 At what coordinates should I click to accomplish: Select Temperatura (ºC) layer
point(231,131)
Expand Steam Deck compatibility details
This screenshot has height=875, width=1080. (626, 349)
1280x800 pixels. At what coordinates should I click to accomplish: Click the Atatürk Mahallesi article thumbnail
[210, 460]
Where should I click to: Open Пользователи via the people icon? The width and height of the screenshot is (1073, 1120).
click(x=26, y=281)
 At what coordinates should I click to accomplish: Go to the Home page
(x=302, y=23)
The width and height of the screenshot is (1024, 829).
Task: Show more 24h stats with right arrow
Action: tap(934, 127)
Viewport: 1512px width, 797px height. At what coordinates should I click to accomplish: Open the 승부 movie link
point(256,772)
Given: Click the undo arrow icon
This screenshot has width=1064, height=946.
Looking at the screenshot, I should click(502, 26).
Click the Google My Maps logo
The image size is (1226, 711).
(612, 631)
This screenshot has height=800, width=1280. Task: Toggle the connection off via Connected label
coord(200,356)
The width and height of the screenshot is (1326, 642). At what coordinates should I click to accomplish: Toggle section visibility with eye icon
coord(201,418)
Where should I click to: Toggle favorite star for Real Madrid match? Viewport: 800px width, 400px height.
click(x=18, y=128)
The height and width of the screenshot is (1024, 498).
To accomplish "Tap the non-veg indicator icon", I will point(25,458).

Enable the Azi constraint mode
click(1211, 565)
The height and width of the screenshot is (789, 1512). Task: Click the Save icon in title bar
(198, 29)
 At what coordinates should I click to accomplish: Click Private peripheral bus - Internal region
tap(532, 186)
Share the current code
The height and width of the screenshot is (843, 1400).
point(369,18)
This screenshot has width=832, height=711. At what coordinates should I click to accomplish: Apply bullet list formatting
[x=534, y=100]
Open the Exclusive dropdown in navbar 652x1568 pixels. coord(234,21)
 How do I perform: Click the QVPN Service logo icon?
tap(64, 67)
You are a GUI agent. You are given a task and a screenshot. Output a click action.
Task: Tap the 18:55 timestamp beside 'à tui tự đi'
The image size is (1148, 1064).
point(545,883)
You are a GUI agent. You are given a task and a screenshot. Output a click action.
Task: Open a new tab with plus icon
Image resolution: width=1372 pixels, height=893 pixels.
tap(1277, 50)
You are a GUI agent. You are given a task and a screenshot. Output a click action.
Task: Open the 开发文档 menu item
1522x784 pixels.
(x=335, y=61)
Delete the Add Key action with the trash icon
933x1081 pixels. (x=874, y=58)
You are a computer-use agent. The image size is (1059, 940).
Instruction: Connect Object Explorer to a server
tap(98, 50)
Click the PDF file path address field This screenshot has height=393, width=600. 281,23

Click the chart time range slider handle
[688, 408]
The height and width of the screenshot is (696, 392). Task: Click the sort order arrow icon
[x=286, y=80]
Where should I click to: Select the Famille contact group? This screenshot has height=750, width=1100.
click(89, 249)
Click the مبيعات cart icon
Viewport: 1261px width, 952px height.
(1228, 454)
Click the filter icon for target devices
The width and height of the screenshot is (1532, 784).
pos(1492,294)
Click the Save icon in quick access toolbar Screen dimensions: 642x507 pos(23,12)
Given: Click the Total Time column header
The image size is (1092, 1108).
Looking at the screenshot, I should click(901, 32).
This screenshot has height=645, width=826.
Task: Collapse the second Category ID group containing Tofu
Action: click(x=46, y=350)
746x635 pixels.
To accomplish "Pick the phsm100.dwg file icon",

#### [Exercise requirements]
Copy out all of the lines above exactly as they appear.

#### [Result of the task]
 At what coordinates should I click to accomplish: Select Temperatura (ºC) layer
point(231,131)
Expand Steam Deck compatibility details
This screenshot has height=875, width=1080. (626, 349)
1280x800 pixels. At what coordinates should I click to accomplish: Click the Atatürk Mahallesi article thumbnail
[210, 460]
Where should I click to: Open Пользователи via the people icon? The width and height of the screenshot is (1073, 1120).
click(x=26, y=281)
 At what coordinates should I click to accomplish: Go to the Home page
(x=302, y=23)
The width and height of the screenshot is (1024, 829).
Task: Show more 24h stats with right arrow
Action: tap(934, 127)
Viewport: 1512px width, 797px height. At what coordinates should I click to accomplish: Open the 승부 movie link
point(256,772)
Given: Click the undo arrow icon
This screenshot has width=1064, height=946.
Looking at the screenshot, I should click(502, 26).
Click the Google My Maps logo
The image size is (1226, 711).
(612, 631)
This screenshot has height=800, width=1280. Task: Toggle the connection off via Connected label
coord(200,356)
The width and height of the screenshot is (1326, 642). At what coordinates should I click to accomplish: Toggle section visibility with eye icon
coord(201,418)
Where should I click to: Toggle favorite star for Real Madrid match? Viewport: 800px width, 400px height.
click(x=18, y=128)
The height and width of the screenshot is (1024, 498).
To accomplish "Tap the non-veg indicator icon", I will point(25,458).

Enable the Azi constraint mode
click(1211, 565)
The height and width of the screenshot is (789, 1512). Task: Click the Save icon in title bar
(198, 29)
 At what coordinates should I click to accomplish: Click Private peripheral bus - Internal region
tap(532, 186)
Share the current code
The height and width of the screenshot is (843, 1400).
point(369,18)
This screenshot has width=832, height=711. At what coordinates should I click to accomplish: Apply bullet list formatting
[x=534, y=100]
Open the Exclusive dropdown in navbar 652x1568 pixels. coord(234,21)
 How do I perform: Click the QVPN Service logo icon?
tap(64, 67)
You are a GUI agent. You are given a task and a screenshot. Output a click action.
Task: Tap the 18:55 timestamp beside 'à tui tự đi'
The image size is (1148, 1064).
point(545,883)
You are a GUI agent. You are given a task and a screenshot. Output a click action.
Task: Open a new tab with plus icon
Image resolution: width=1372 pixels, height=893 pixels.
tap(1277, 50)
You are a GUI agent. You are given a task and a screenshot. Output a click action.
Task: Open the 开发文档 menu item
1522x784 pixels.
(x=335, y=61)
Delete the Add Key action with the trash icon
933x1081 pixels. (x=874, y=58)
You are a computer-use agent. The image size is (1059, 940).
Instruction: Connect Object Explorer to a server
tap(98, 50)
Click the PDF file path address field This screenshot has height=393, width=600. 281,23

Click the chart time range slider handle
[688, 408]
The height and width of the screenshot is (696, 392). Task: Click the sort order arrow icon
[x=286, y=80]
Where should I click to: Select the Famille contact group? This screenshot has height=750, width=1100.
click(89, 249)
Click the مبيعات cart icon
Viewport: 1261px width, 952px height.
(1228, 454)
Click the filter icon for target devices
The width and height of the screenshot is (1532, 784).
pos(1492,294)
Click the Save icon in quick access toolbar Screen dimensions: 642x507 pos(23,12)
Given: Click the Total Time column header
The image size is (1092, 1108).
Looking at the screenshot, I should click(901, 32).
This screenshot has height=645, width=826.
Task: Collapse the second Category ID group containing Tofu
Action: click(x=46, y=350)
746x635 pixels.
To accomplish "Pick the phsm100.dwg file icon",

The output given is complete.